At least you would want to keep playing with the guys you've matched with; the rest of your clan or whatever. At best, you'd like to keep playing from exactly the point of the "failure" without noticing any hiccup (good luck). The steps to get session host migration/fail over to a new simulator:
- Restablish network interconnection
- Pick a new master simulator
- Coordinate with the Live Service about who is the master (or do this first)
- Have the entity data already there, or somehow gather it
- Convert replicated entities in to real owned/master entities
- Reestablish interest subscriptions, or whatever distributed configuration settings are needed
- To reconnect, someone needs the complete list of IP/ports used by the players. But that is consider a security issue. E.g. someone could use that info to DOS attack an opponent. Let's assume the Live Service renegotiates and handshakes your way back into business.
- If you aren't connected, how do you elect a new master? If you don't have a master yet, how would all the clients (in a strict client/server network topology) know who to connect to? So the answer has to be precomputed. E.g. designate a backup simulator before there is a fault (maybe the earliest joiner, lowest ip address...)
- If your game session service supports this, it can solve both of the previous issues by exposing IP addresses only to the master simulator, and since it has a fixed network address, each client can always make a connection to it and be told who is the new master.
- If the authoritative data is lost on the fault, you may as well restart the level, go back to the lobby or whatever. So instead, you have to send the entity state data to the backup simulator(s) as you go. This is actually more data than is necessary to exchange for an online game that is not fault tolerant, since you'd have to send hidden and possibly temporary data for master Entities. Otherwise you couldn't completely reconstruct the dead Entities. There may be data that only existed on the master, so gathering it from the remaining clients isn't going to be a great solution. Spreading the responsibility is that much more complicated.
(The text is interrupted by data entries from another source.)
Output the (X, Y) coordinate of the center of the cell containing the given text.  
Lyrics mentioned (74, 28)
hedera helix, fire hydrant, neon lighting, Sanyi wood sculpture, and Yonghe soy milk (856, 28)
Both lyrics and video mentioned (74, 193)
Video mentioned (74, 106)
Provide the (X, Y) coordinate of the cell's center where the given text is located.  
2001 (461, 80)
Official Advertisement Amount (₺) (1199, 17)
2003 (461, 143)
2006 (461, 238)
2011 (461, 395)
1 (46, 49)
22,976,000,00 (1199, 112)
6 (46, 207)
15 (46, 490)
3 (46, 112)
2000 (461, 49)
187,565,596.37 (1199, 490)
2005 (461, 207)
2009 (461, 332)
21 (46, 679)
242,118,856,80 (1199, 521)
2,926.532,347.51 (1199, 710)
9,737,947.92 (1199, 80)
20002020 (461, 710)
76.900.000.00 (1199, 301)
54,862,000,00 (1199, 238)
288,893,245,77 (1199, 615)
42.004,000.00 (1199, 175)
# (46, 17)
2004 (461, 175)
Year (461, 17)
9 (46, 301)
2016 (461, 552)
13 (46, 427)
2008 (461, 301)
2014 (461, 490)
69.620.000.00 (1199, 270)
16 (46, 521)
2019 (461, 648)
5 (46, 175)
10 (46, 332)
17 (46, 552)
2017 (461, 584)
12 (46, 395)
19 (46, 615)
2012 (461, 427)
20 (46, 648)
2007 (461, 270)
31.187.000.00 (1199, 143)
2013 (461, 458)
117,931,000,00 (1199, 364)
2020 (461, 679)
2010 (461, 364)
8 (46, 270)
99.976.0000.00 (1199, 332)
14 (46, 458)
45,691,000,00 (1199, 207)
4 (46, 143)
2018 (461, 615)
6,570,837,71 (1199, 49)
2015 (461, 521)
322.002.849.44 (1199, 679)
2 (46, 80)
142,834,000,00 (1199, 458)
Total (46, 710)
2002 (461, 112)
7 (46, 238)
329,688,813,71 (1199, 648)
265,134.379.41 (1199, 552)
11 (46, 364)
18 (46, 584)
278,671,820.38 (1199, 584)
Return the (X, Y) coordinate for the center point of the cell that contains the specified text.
- So the backup master starts converting replicated Entities into authoritative Entities. Any Entities it didn't know about couldn't get recreated, so the backup master has to have a full set of Entities. Think about the bandwidth of that. You should really want this feature before just building it. Now we hit a hard problem. If the Entities being recreated had in-flight Behaviors (e.g. you were using coroutines to model behavior), they can't be reconstructed. It is prohibitively expensive to continuously replicate the Behavior execution context. So you wind up "resetting" the Entities, and hoping their OnRecreate behavior can get it running again. You may have a self-driven Behavior that reschedules itself periodically. Something has to restart that sequence. Another thing to worry about: did the backup simulator have a truly-consistent image of the entity states, or was anything missing or out of order? At best this is an approximation of the state on the original session host.
- Unless you are broadcasting all state everywhere, you are going to have to redo interest management subscriptions to realize bandwidth limitation. This is like a whole bunch of late-joining clients coming in. They would get a new copy of each entity state. Big flurry of messages, especially if you do this naively.
- Now you are ready to go. Notify the players, give them a count-down...FIRE!
Note that the problem gets a lot easier if all you support is clean handoff from a running master to the new master. Would that be good enough for your game.
So is it worth the complexity, the continuous extra bandwidth and load on the backup simulator? Just to get an approximate recreation? With enough work, and game design tweaking, you could probably get something acceptable. Maybe give everyone a flash-bang to mask any error.
Or maybe you just reset the level, or go back to the lobby to vote on the next map. And put the bad player on your ban list.
Me? I'd probably instead invest the time of my network and simulator guys in something else, like smoothness, fun gameplay, voice, performance. Or ship earlier.